Gaucher Type 1 patient with N370S/N370S genotype who started enzyme replacement therapy (ERT) in 1997. Coronal T1 WI of the distal femora and proximal tibiae in 1998 (A), 1999 (B), 2002 (C), 2003 (D), 2006 (E), 2008 (F) and 2011 (G). Medullary infarcts are partially seen in both distal femurs and the left tibia. The low T1 SI significantly improves between 1998 and 2002 with near normal marrow signal seen in the noninfarcted areas in 2008 and years later. Although this patient has the same genotype as the patient in Figure 14, there is a longer time to improvement indicating the limited genotype/phenotype correlation.

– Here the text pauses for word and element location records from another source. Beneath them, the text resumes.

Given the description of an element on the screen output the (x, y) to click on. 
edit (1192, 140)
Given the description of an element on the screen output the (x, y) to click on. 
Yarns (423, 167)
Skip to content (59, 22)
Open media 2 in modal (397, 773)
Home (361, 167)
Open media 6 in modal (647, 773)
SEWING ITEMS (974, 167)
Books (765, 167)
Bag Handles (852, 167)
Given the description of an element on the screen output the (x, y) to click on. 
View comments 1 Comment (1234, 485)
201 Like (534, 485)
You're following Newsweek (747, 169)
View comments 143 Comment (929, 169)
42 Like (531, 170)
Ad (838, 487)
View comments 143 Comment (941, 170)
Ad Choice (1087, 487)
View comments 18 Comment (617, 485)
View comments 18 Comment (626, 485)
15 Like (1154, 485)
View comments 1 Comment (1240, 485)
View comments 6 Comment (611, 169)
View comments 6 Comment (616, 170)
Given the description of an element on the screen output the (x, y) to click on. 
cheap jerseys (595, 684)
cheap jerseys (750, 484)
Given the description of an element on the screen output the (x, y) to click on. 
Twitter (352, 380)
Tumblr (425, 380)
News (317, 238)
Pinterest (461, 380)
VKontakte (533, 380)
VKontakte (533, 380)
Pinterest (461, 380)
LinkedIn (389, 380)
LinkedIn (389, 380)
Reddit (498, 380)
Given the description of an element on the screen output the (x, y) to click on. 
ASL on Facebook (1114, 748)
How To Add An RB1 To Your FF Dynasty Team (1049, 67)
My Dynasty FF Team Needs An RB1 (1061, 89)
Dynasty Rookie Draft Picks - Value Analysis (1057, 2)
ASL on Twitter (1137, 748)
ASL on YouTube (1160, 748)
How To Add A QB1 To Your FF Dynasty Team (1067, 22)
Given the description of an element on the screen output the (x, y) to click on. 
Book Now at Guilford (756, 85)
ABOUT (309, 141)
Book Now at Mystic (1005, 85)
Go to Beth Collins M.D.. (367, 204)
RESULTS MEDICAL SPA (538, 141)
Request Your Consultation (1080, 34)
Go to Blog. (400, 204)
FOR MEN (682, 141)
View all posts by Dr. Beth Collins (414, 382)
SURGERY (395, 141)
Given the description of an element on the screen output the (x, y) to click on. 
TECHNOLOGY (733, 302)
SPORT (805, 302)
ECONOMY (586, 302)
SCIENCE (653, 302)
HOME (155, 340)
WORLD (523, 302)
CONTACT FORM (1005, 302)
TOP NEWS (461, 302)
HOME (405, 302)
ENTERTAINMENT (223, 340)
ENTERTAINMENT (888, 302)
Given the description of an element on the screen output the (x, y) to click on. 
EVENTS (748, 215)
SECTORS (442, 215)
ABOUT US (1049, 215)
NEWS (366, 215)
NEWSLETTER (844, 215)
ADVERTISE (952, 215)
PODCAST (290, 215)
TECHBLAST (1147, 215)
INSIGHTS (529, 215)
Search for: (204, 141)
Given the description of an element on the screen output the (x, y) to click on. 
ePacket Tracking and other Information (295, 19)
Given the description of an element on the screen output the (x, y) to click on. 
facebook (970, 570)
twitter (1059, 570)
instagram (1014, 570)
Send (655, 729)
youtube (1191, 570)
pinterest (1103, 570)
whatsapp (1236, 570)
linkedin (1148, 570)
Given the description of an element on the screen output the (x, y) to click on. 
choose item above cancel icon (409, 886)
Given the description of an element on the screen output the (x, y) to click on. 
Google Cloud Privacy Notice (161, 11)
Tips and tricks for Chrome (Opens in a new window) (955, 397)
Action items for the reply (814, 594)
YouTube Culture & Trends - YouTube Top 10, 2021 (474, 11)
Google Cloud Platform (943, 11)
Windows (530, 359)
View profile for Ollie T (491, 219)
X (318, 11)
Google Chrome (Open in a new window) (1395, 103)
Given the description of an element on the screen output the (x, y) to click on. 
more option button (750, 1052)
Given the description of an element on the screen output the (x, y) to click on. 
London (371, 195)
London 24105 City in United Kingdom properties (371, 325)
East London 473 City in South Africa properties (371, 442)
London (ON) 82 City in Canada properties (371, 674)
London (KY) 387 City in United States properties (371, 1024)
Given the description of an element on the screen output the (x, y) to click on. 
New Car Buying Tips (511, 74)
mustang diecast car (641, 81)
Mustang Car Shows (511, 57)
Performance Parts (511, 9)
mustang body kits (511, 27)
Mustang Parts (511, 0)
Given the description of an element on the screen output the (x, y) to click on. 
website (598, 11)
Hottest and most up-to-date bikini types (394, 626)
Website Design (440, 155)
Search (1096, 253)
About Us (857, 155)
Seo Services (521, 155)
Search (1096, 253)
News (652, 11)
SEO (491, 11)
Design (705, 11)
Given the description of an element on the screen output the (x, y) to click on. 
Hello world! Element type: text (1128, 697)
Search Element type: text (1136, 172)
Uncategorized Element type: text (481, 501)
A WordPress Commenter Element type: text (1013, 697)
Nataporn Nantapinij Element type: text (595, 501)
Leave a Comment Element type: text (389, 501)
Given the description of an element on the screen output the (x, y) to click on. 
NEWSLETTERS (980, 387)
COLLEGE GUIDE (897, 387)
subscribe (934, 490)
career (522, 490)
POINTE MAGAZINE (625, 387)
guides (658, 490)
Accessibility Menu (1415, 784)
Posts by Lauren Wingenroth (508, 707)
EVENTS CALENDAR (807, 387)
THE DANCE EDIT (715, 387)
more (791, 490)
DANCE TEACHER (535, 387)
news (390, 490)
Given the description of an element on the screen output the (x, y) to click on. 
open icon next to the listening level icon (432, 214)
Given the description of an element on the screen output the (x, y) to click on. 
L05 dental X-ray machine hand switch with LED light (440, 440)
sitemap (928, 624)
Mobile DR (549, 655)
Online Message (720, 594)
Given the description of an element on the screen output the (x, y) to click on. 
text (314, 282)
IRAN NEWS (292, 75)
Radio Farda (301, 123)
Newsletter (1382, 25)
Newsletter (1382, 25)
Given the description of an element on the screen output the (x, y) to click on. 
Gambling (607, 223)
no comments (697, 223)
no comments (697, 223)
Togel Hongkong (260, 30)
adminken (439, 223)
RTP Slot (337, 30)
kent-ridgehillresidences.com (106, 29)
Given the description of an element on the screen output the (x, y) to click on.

An alternative to ERT for treatment of GD is substrate reduction therapy. Whereas ERT works by replacing the deficient enzyme, substrate reduction works by decreasing the production of the substrate glucosylceramide. Since most type 1 GD patients have some residual enzyme activity, reducing the amount of substrate may allow the native enzyme to succeed. The first medication of this kind was N-butyldeoxynojirimycin (miglustat) approved by the FDA in 2003. It is an oral medication for use in mild to moderate type 1 GD patients who cannot tolerate ERT. Studies have shown improvement of anemia, platelet count, liver volume and spleen volume alone or in combination with ERT[53-55]. One study also showed improvement of bone disease on miglustat[56,57]. However, side effects particularly diarrhea, weight loss and tremors were significant and its use is limited in the United States Unlike ERT miglustat can cross the blood-brain barrier and has shown promising results in treating neurologic manifestations in combination with ERT[58,59]. A study also shows improvement of pulmonary manifestations with single drug treatment. Currently there is a newer oral substrate reduction therapy agent, eliglustat tartrate, which has demonstrated efficacy in GD type 1 patients with a more favorable side effect profile. It is currently undergoing phase III trials.
Both ERT and substrate reduction therapy can lead to improvement in the signs and symptoms of GD. However, there is a significant cost to the treatment ranging from US$100000 to $250000 per year. Thus judicious use is warranted. Imaging plays a significant role in determining which patients need treatment and in surveillance of those on treatment. Current recommendations call for abdominal MRI for determination of liver and spleen volume, MRI of the bilateral femora, radiography of the spine and DEXA of the hips and lumbar spine in the initial assessment. For those patients not on treatment being followed and those on treatment, the same imaging protocol is recommended every 12-24 mo or at the time of a dosage change or significant clinical complication.